Now, Hartshorne's map is as follows: if $P$ is a point of $X - Z$, he defines a Cartier divisor $D_P$ as:

  • the constant function 1 on the open subset $X \setminus \{P,P_0\}$ ($P_0 = (0,1,0)$ is fixed)
  • whatever set of rational maps on $X \setminus Z$ which represents the Weil divisor $P-P_0$ (this exists, as Weil divisors are well defined on $X \setminus Z$, and always come from Cartier divisors on that same variety).

Whatever functions were used for that second point, they do not vanish on the subset $X \setminus \{Z,P,P_0\}$ (the intersection of the covering we picked). So this does indeed fulfill the requirements to define a Cartier divisor.

Now if we assume that for two distinct points $P$ and $Q$, $D_P \sim D_Q$ (i.e. the map to Cartier divisor classes is not injective), then, BY DEFINITION of linear equivalence, there is a rational map $f$ on $X$ which satisfies $$D_P = D_Q + \operatorname{div}(f)$$ which is an equality at the level of Cartier divisors. In particular, if we look at the corresponding equality of rational maps on the open subset $X \setminus \{P,Q,P_0\}$, this tells us that the rational map $f$ coincides with the constant map 1, up to some nonvanishing regular map (see the end of my first paragraph). In other words, $f$ is indeed a regular function on $X \setminus \{P,Q,P_0\}$.
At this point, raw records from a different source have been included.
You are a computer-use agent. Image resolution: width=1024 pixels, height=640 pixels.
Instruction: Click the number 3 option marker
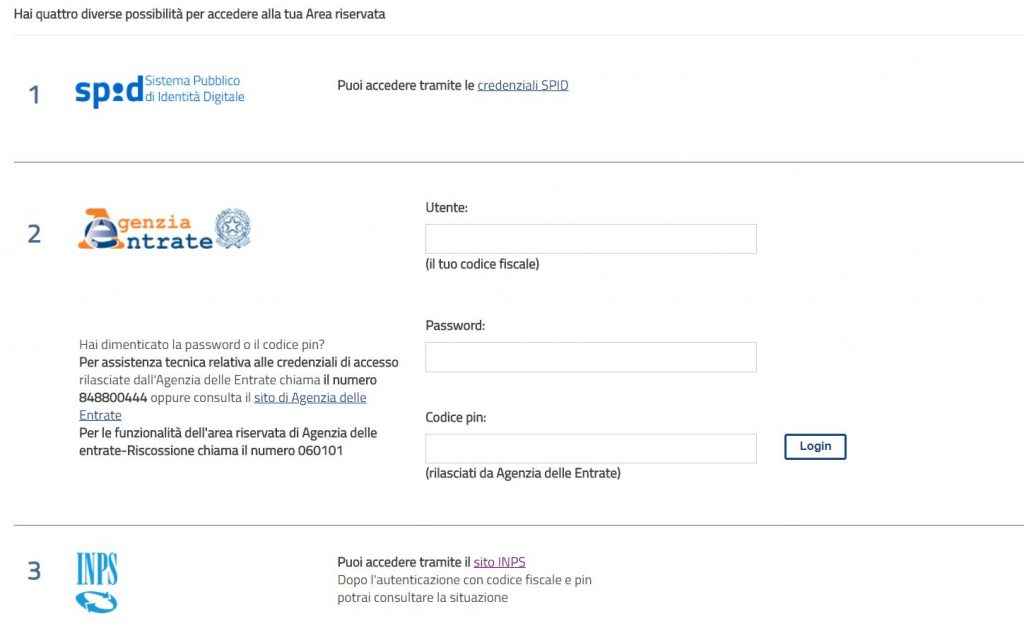pos(34,571)
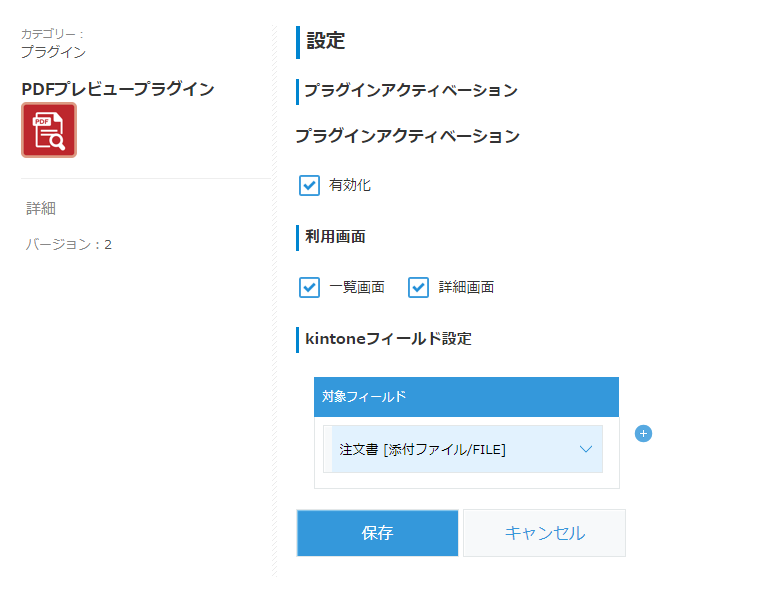Viewport: 761px width, 593px height.
Task: Click the 詳細画面 label text
Action: pos(466,287)
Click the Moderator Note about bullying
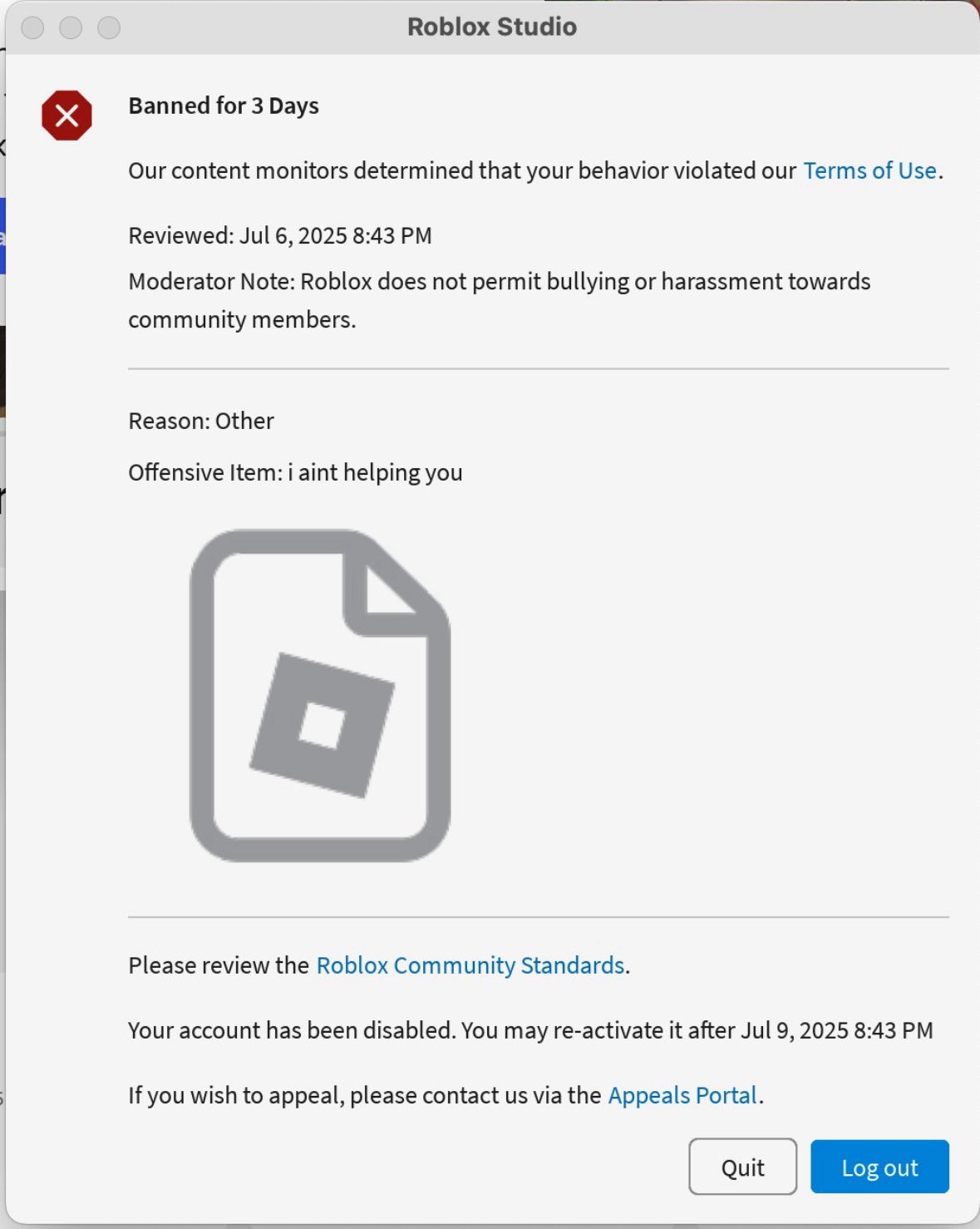The height and width of the screenshot is (1229, 980). click(499, 300)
Now it remains to show that $f$ defines a regular map $X \rightarrow \mathbb{P}^1$. What we have shown so far is that $f$ defines a regular map $X \setminus P_0 \rightarrow \mathbb{A}^1$, and we want to show that it extends to a regular map $X \rightarrow \mathbb{P}^1$. Unless there is a simpler way I am unaware of, we prove this via an application of Hartshorne's chapter I.6. This chapter states that any rational map between two complete nonsingular curves $C$ and $C'$ can be extended to a regular map $C \rightarrow C'$. In our case, we would like to pick $C = X$ and $C' = \mathbb{P}^1$ (in which case $f$ does define a rational map between the two), but there is one issue: $X$ is singular.
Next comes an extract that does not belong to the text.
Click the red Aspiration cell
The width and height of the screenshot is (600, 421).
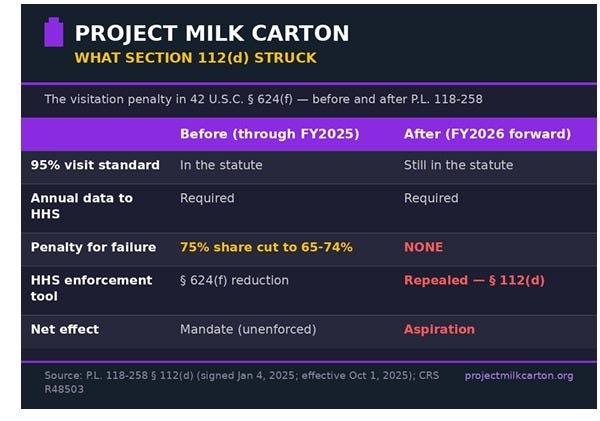(439, 329)
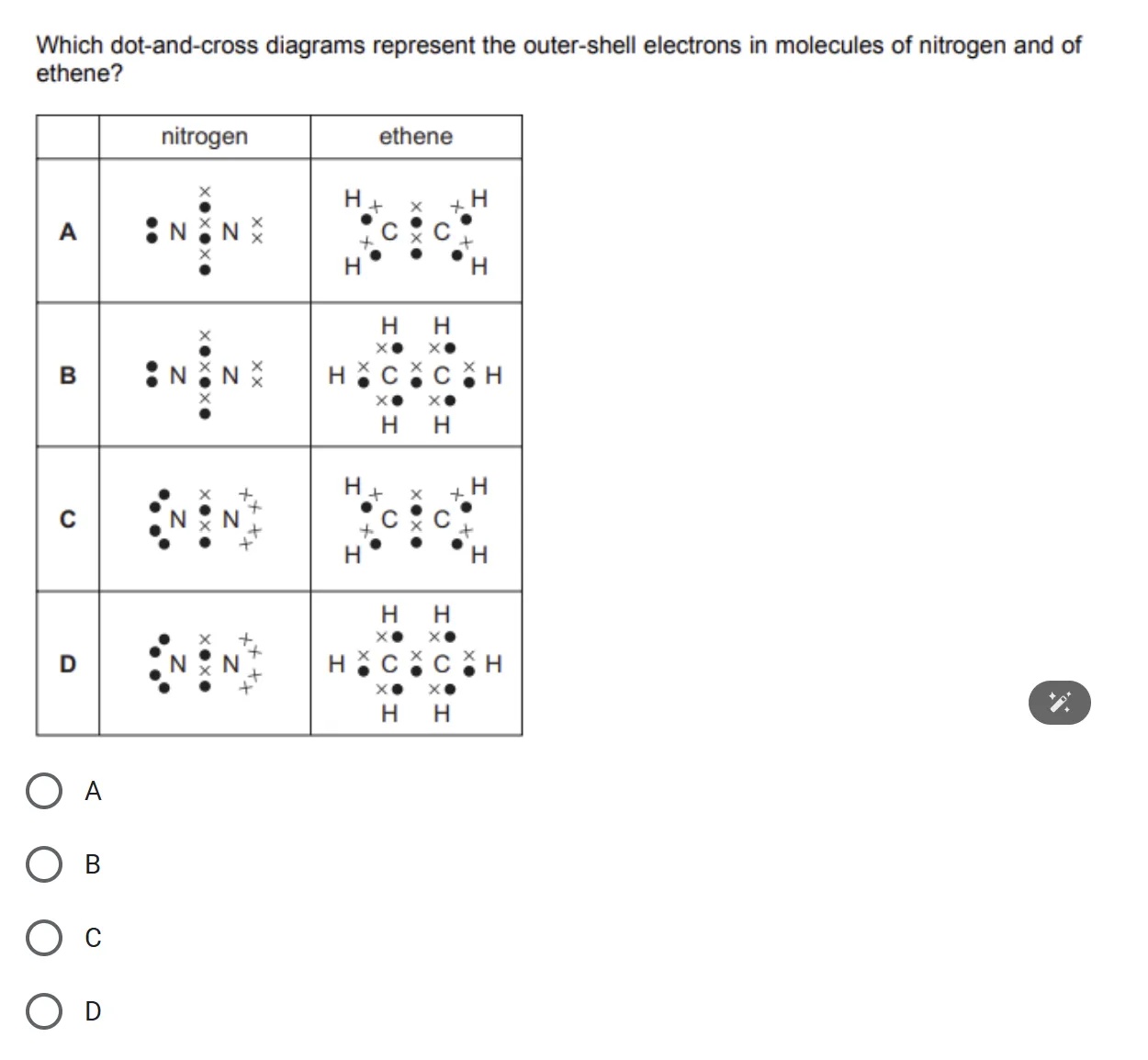Click the nitrogen diagram in row C

(x=204, y=519)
Luckily, $X$ is nonsingular on the open subset $U = X - P_0$ on which we want to extend $f$. Let $\tilde{C}$ be the nonsingular completion of $U$, which is different from $X$, but have isomorphic open subsets via $U$. we know that $f$ can be extended into a regular map $\tilde{C} \rightarrow \mathbb{P}^1$, which we can then restrict to the open subset $U$. We have now extended $f$ to a regular map $U \rightarrow \mathbb{P}^1$, which is what we wanted to do.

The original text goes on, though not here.